My doctor’s opinion on dreams and nightmares is as follows. In both cases, it is our sub-conscience unloading and erasing itself data through dreams and nightmares. My question was, what makes them dreams or nightmares? Several factors can have an impact such as food, time of dinner, our mood, level of tiredness. Why are they sometimes so vivid? Generally, it happens during the last cycles or our sleep or when we oversleep. Then came my last question, How do you explain reoccurring nightmares? His take is that sometimes the brain cannot unload some deeply rooted feelings or thoughts right away and it takes more time to get rid of them. To me, this made a lot of sense about reoccurring nightmares for the sole reason that when we don’t have them anymore, they never come back. He didn’t want to speculate on whether certain dreams have specific meanings. His answers were purely from a scientific point of view which is understandable.
I reiterated my problems with the side effects, especially the one troubling me the most which are my occasional trips to the bathroom. I wasn’t surprised whatsoever when he told me that there isn’t much more than can be done. It is the same for other side effects. I have to deal with them since my current treatment is adequate for the time being.
I have been stable for the past six months at least, even though we had increased couple month ago the dosage of the antidepressant. It is likely that we will have to raise it again as my level of anxiety bears a heavy load on me and could push me into another depression. He gave me more latitude regarding one particular medication dealing with anxiety when it is becoming unbearable.

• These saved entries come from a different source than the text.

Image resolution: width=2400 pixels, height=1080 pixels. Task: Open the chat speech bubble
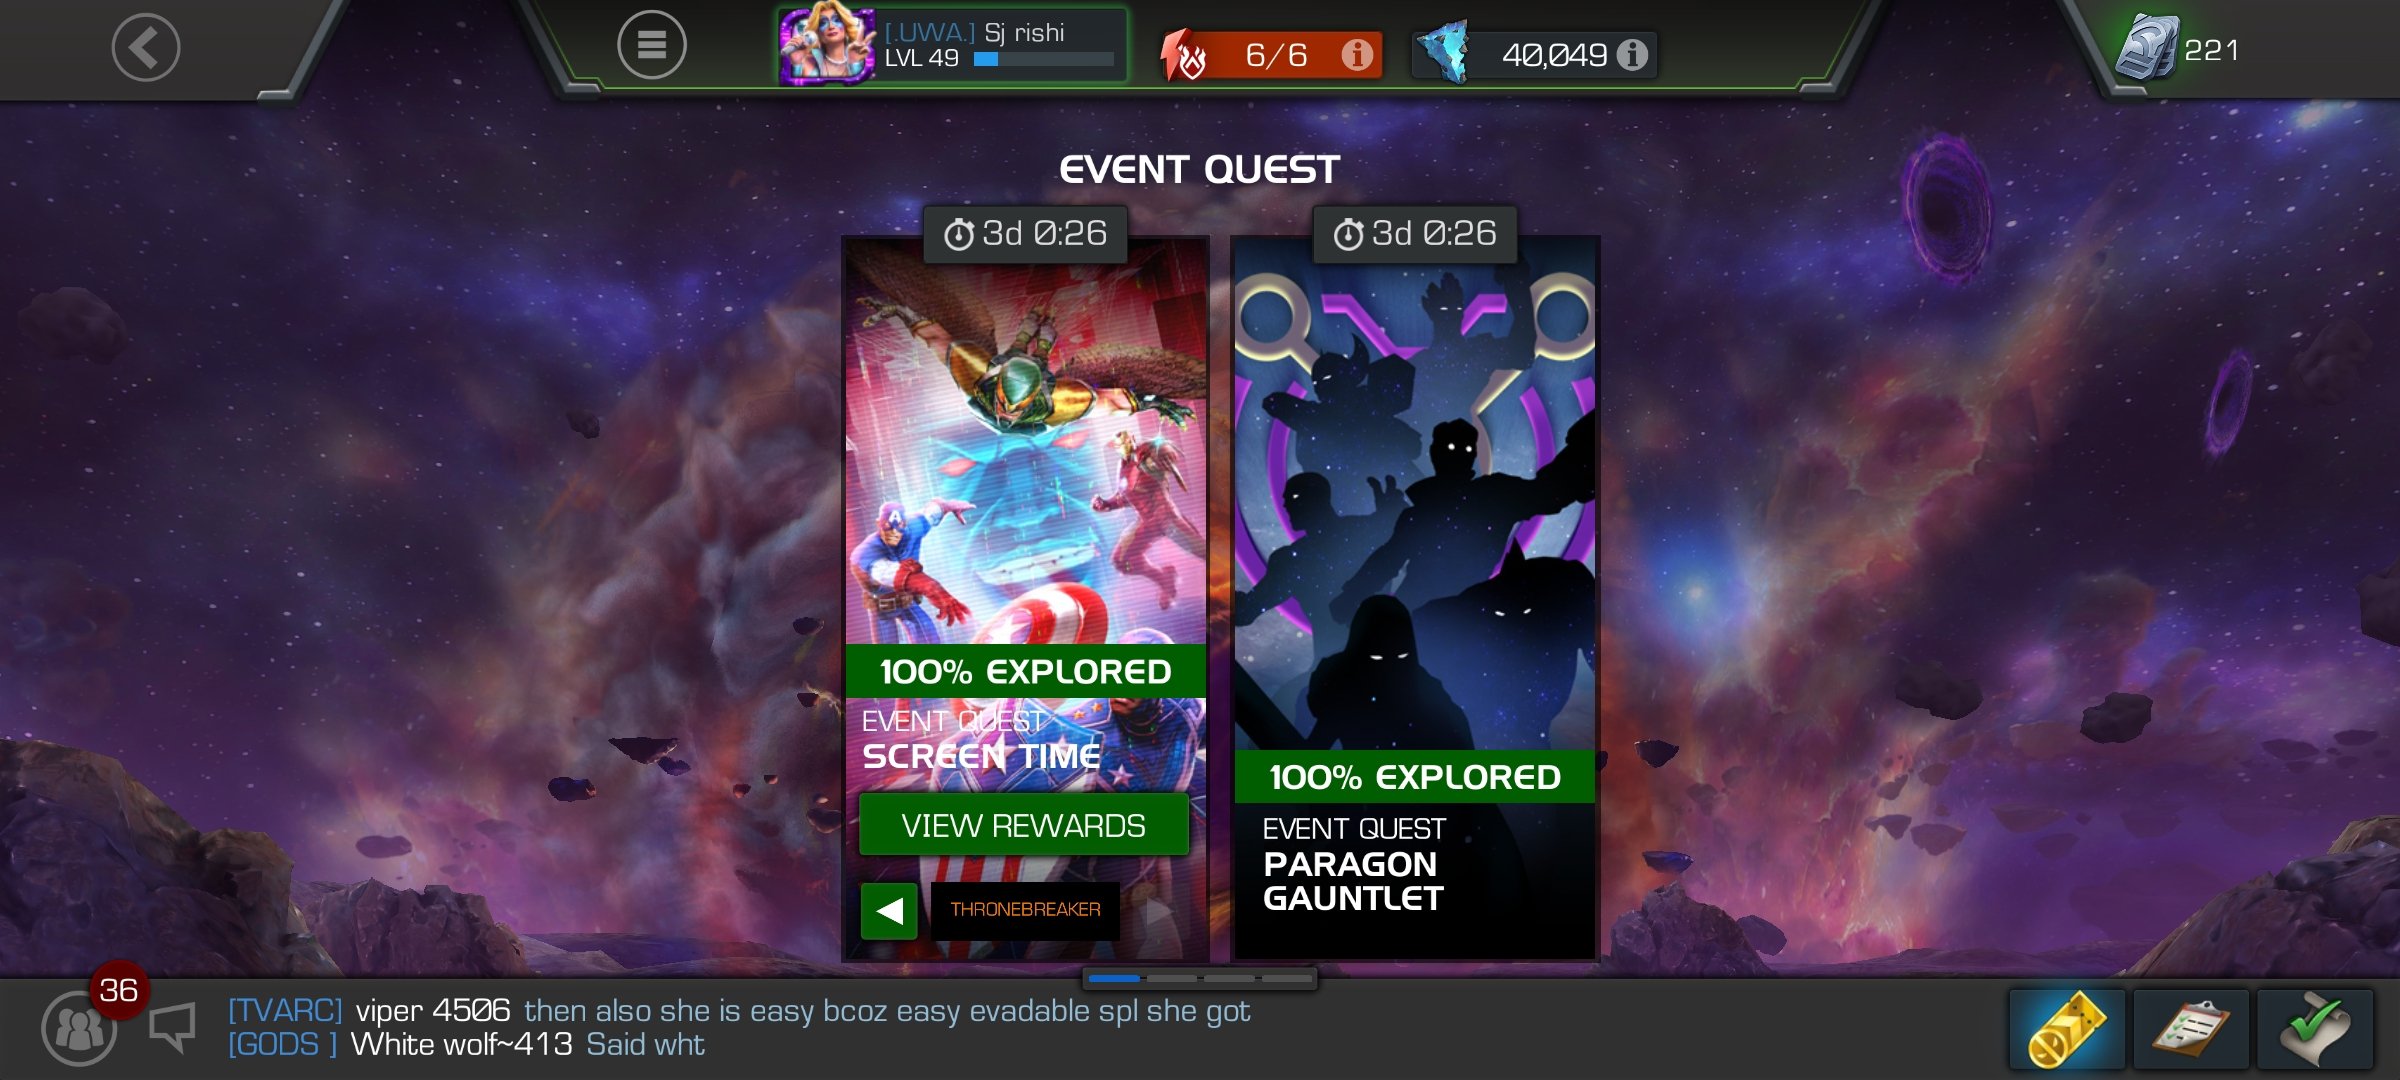(x=172, y=1027)
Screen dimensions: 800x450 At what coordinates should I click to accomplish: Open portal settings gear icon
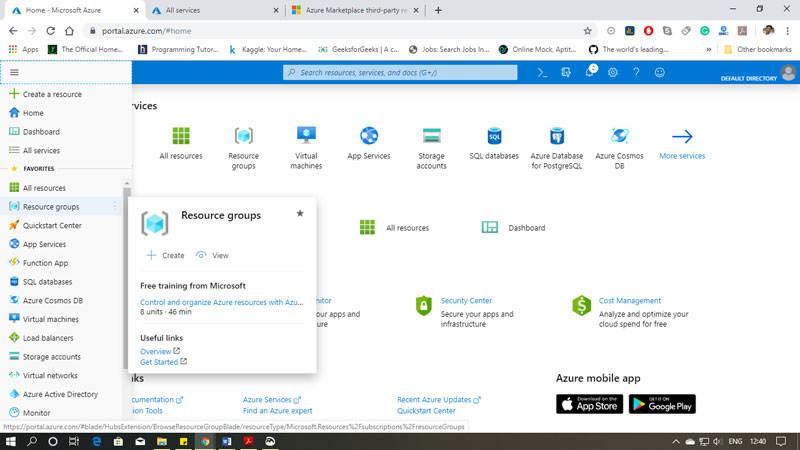[613, 73]
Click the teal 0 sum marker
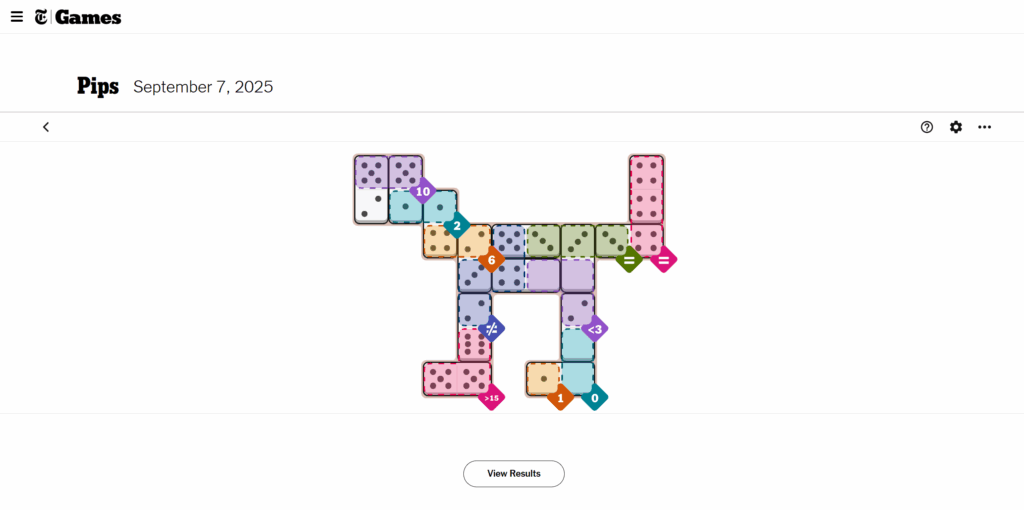 (x=594, y=397)
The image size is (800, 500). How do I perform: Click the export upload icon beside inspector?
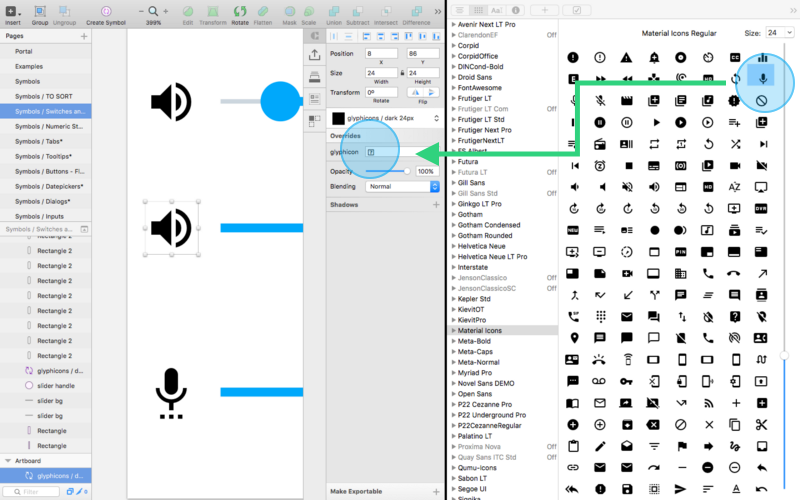click(314, 56)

He asked me to be part of a pilot experiment in group therapy. He stressed the importance of having me within the group which was flattering. He feels that since I am stable and have an in-depth understanding our illness coupled with the fact that I am not afraid to speak about my experiences, would be an asset. During the therapy, a psychiatrist will be present along with psychiatrist nurse and a pharmacist. Group therapies or gathering already exist but without any the medical supervision. I agreed to it in principle as I have to see if it can fit my schedule, it is about one and half hour from my house.
I like the idea and will do my best to be implicated as it is a concrete positive action to help our community.
Anyway, we had to go through many administrative issues which are crippling my family and me as they all have a financial implication. The French government decided to cut my entire handicap allowance for an unwarranted reason. The French system is there to assist you when you are facing financial hardship. The problem lies where they have so many different types of aids, which most of the cancel each other as they all come from a separate section of the government. I tried to do my best in summarizing the French administration labyrinth. All of this to tell you that I am currently caught between a rock and a hard place. Hopefully, this will be resolved unfortunately later rather than sooner according to my doctor. It was a nice gesture, to have spent so much time with me on these issues as he didn’t have to.